[Bioc-devel] is.unsorted method for GRanges objects
Peter Hickey
peter.hickey at gmail.com
Tue Nov 3 12:50:38 CET 2015
Hi Michael,
Sorry, I took this off-list with Hervé. I've written a prototype
is.unsorted,GenomicRanges-method.
I structured it following the lead of order,GenomicRanges-method, so
there's an outer R-level that "translates" the GenomicRanges object to
4 integer vectors (actually the slowest part of the whole process, I
think). These 4 integer vectors are then passed to a lower-level
function that does the actual looped comparisons. Side note, this
lower-level function, isUnsortedIntegerQuads(), is perhaps better
housed in S4Vectors.
isUnsortedIntegerQuads() currently calls an Rcpp function, but I'll
convert that to a plain C function callable using .Call2() tomorrow
morning (Melbourne, Australia time).
I'll then try to figure out the necessary plumbing in order to get it
all up and running as part of the GenomicRanges package. I hope to
finish it all and send through a patch tomorrow, but it depends what
else hits my desk. (I'll add docs and unit tests if the patch is considered
helpful).
Cheers,
Pete
On 3 November 2015 at 22:41, Michael Lawrence <lawrence.michael at gene.com> wrote:
> If we're going to do that, it brings up the question of whether
> is.unsorted() could be made to handle multiple vectors like order(). It
> would be nice to implement that logic only once.

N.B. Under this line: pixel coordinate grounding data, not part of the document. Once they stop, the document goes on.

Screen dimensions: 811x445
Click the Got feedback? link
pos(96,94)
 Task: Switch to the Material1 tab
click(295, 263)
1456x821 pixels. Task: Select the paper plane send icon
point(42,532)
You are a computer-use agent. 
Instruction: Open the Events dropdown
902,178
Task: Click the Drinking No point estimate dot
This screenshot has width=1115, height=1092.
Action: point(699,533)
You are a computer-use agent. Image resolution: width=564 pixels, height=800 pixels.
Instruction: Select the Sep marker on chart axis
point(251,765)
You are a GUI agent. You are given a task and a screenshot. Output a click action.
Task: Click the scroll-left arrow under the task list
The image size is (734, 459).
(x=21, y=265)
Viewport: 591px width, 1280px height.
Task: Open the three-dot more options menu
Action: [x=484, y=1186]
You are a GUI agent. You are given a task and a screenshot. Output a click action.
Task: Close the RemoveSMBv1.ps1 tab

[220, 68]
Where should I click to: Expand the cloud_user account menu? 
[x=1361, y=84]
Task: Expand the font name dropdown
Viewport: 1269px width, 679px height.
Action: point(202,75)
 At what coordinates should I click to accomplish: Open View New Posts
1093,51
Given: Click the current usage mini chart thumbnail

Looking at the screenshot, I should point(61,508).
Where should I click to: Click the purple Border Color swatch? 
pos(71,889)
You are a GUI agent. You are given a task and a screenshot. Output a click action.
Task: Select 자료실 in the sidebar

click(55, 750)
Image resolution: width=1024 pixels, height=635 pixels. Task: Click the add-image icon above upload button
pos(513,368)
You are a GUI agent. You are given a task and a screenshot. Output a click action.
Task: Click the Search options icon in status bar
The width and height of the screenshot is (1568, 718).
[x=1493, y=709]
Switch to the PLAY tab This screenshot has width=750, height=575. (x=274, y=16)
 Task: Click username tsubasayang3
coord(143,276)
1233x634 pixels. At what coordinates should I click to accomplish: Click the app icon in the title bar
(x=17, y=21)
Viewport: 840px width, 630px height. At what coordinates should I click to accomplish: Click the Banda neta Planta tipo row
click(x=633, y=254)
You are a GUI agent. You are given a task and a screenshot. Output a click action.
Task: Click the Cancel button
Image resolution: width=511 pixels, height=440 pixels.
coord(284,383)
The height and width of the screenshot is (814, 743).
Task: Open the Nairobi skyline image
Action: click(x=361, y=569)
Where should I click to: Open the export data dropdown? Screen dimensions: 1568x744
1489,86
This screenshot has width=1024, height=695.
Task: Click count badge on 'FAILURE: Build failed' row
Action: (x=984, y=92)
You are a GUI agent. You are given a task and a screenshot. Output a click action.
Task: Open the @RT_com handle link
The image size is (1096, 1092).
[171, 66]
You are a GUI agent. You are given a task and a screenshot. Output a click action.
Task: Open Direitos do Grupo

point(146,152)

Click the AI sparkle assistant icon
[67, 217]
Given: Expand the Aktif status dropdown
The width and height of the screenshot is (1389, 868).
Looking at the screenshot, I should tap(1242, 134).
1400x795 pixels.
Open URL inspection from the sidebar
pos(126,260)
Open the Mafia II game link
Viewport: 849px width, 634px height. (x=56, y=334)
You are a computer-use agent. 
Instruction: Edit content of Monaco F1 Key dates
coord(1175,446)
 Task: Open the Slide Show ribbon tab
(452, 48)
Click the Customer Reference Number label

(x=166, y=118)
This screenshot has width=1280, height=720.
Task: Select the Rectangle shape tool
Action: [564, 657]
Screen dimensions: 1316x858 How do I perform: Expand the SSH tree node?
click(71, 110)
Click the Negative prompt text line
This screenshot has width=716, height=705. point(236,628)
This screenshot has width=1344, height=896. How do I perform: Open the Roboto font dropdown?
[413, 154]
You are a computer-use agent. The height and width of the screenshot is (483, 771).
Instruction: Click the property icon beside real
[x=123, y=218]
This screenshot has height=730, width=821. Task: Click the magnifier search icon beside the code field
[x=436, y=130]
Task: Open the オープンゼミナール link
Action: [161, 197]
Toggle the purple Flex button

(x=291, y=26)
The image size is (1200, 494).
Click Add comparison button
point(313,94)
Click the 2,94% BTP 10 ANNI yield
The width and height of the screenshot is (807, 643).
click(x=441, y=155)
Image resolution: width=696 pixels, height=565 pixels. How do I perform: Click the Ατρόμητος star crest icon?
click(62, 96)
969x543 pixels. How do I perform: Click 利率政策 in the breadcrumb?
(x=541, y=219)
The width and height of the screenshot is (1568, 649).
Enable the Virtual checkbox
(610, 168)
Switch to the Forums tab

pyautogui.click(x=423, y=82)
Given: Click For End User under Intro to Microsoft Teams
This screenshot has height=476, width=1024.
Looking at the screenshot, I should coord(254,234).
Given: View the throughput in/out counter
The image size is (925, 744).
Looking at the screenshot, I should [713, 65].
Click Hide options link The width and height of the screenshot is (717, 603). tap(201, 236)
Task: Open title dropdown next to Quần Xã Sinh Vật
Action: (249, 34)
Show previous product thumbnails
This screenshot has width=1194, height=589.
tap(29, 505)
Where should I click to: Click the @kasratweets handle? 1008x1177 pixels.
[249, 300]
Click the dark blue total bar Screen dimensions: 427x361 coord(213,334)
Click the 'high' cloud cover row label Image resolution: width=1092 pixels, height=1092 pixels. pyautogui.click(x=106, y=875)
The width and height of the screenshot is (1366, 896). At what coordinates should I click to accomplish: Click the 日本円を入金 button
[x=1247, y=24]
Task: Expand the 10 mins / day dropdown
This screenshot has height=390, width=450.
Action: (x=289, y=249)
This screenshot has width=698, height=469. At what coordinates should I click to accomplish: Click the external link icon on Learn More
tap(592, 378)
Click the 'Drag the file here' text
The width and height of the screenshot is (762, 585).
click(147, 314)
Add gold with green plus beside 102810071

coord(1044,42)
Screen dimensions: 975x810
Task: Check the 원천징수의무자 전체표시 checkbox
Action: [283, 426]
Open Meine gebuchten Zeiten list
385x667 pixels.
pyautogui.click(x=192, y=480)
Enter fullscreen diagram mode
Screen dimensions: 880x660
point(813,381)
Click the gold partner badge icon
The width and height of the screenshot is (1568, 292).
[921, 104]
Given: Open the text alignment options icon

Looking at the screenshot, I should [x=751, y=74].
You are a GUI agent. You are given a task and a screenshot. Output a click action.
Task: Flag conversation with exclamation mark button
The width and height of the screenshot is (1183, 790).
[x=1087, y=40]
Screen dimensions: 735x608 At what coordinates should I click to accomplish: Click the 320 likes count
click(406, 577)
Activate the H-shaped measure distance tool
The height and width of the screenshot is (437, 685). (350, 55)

Suggestions for the API?
> New function? Additional argument? Patches welcome ;)
>
> Michael
>
> On Mon, Nov 2, 2015 at 10:45 PM, Hervé Pagès <hpages at fredhutch.org> wrote:
>>
>> OK. Thanks Pete for the timings. The fact that the relative difference
>> in speed is larger for small n in your brief tests is because one
>> performs roughly in n*log(n) (quicksort-based) and the other one is
>> linear in time. Which is why I assumed (but without doing any testing)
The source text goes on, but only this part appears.